▶ [THE PROBLEM]:
Can you return each of the lines below word for word, with nothing altered?

────────

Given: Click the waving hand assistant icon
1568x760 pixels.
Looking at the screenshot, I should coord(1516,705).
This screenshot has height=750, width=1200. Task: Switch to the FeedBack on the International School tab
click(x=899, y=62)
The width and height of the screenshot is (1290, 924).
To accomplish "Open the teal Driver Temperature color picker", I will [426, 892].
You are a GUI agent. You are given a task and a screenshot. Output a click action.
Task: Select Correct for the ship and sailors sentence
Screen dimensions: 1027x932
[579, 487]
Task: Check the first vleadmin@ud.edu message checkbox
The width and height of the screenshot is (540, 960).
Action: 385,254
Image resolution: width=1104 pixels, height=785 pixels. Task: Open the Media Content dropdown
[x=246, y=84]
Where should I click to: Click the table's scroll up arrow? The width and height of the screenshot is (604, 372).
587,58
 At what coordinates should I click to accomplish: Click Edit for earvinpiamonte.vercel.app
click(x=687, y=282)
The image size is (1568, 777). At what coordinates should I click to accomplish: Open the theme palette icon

────────

▶ [SOLUTION TO THE EXERCISE]:
Given: Click the waving hand assistant icon
1568x760 pixels.
Looking at the screenshot, I should coord(1516,705).
This screenshot has height=750, width=1200. Task: Switch to the FeedBack on the International School tab
click(x=899, y=62)
The width and height of the screenshot is (1290, 924).
To accomplish "Open the teal Driver Temperature color picker", I will [426, 892].
You are a GUI agent. You are given a task and a screenshot. Output a click action.
Task: Select Correct for the ship and sailors sentence
Screen dimensions: 1027x932
[579, 487]
Task: Check the first vleadmin@ud.edu message checkbox
The width and height of the screenshot is (540, 960).
Action: 385,254
Image resolution: width=1104 pixels, height=785 pixels. Task: Open the Media Content dropdown
[x=246, y=84]
Where should I click to: Click the table's scroll up arrow? The width and height of the screenshot is (604, 372).
587,58
 At what coordinates should I click to accomplish: Click Edit for earvinpiamonte.vercel.app
click(x=687, y=282)
The image size is (1568, 777). At what coordinates should I click to accomplish: Open the theme palette icon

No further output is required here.